Existem casos em que ficamos na dúvida se é uma alteração ou apenas um achado normal, como hipersinal adjacente à fise em crianças, onde ajuda muito a análise em conjunto da articulação contralateral.
3. Depois de arrumar o exame conferir os dados
Conferir nome, sexo e idade nos permite ter certeza de que foi feito o paciente correto.
Conferir data, pedido médico e questionário nos permite ter certeza de que aquele é o exame correto. Porque podemos abrir um exame anterior daquele paciente em vez do atual, ter sido feito o exame do lado errado, ou o exame que foi feito não é o mais adequado pela indicação – isso acontece muito em exames de escápula e peitoral, por exemplo, que muitas vezes são cadastrados como ombro e é feito apenas exame do ombro.
Conferir o nome e especialidade do médico solicitante ajuda a conhecermos melhor quem encaminha os exames, estreitando o contato e o compartilhamento de informações sobre o caso, como ajuda naqueles casos duvidosos, em que a confiança na indicação e resultados do exame físico podem auxiliar na valorização ou não de um achado.
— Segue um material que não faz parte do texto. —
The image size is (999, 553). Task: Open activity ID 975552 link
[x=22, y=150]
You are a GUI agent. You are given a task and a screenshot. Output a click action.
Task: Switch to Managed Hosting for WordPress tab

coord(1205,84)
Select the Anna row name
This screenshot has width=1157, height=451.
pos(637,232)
4. Conferir a qualidade técnica dos exames
Vivemos uma época em que o radiologista se colocou na posição de laudar qualquer exame a todo custo. Mas, as imagens são a matéria prima do nosso trabalho, e é impossível ter um resultado final de qualidade se a matéria prima não é boa.
5. Verificar se o paciente tem exame anterior
É fundamental ver se o paciente tem exame anterior, que não inclui apenas o mesmo exame de agora. Não é porque estou laudando uma RM do quadril que devo buscar só por RM de quadril prévia. RM da bacia, RM da pelve, tomografia do abdome, ultrassonografia, cintilografia, PET, qualquer exame que inclua aquela região anatômica pode ter alguma informação útil. Além de podermos avaliar se houve melhora ou piora evolutiva, ajuda a não deixarmos passar achados pré-existentes já descritos que agora podem ser mais sutis e a termos acesso a mais informações.
6. Sempre começar a avaliação pelo lado direito
Para reduzir o risco de troca, eu sempre começo analisando primeiro o lado direito e depois o esquerdo. Da mesma forma, na clínica os técnicos são orientados a sempre começar o exame pelo lado direito. Vimos que essa prática reduziu bastante a troca de lado, tanto na identificação dos exames, como nos títulos dos laudos. Uma exceção seria aquele caso onde o paciente é muito mais sintomático no lado esquerdo, e não sabe se vai conseguir fazer os dois exames, por dor ou claustrofobia. Nesse caso, começamos pelo esquerdo para garantir que seja feito o exame mais importante.
7. Sempre começar a avaliação por um determinado compartimento
Outro hábito que adquiri é começar sempre por um compartimento específico em cada articulação. Por exemplo, no joelho eu descrevo sempre primeiro o compartimento medial e depois o lateral, independente de qual deles está alterado. As vantagens foram:
Reduziu muito a troca de medial por lateral, principalmente nas lesões meniscais.
O hábito de descrever primeiro onde está a alteração, deixando o normal para depois, pode induzir a negligenciarmos alterações mais sutis no outro compartimento, já assumindo de antemão que ele está normal. Um exemplo comum é o paciente com rotura do ligamento cruzado anterior que tem uma rotura bem evidente no menisco lateral e o menisco medial acaba ficando em segundo plano como “o menisco normal”, que pode ter uma alteração mais sutil, como uma “ramp lesion”, que acaba não sendo descrita.
“O cotidiano nos mostra mais sobre nós do que qualquer evento extraordinário”. Geones Oliveira.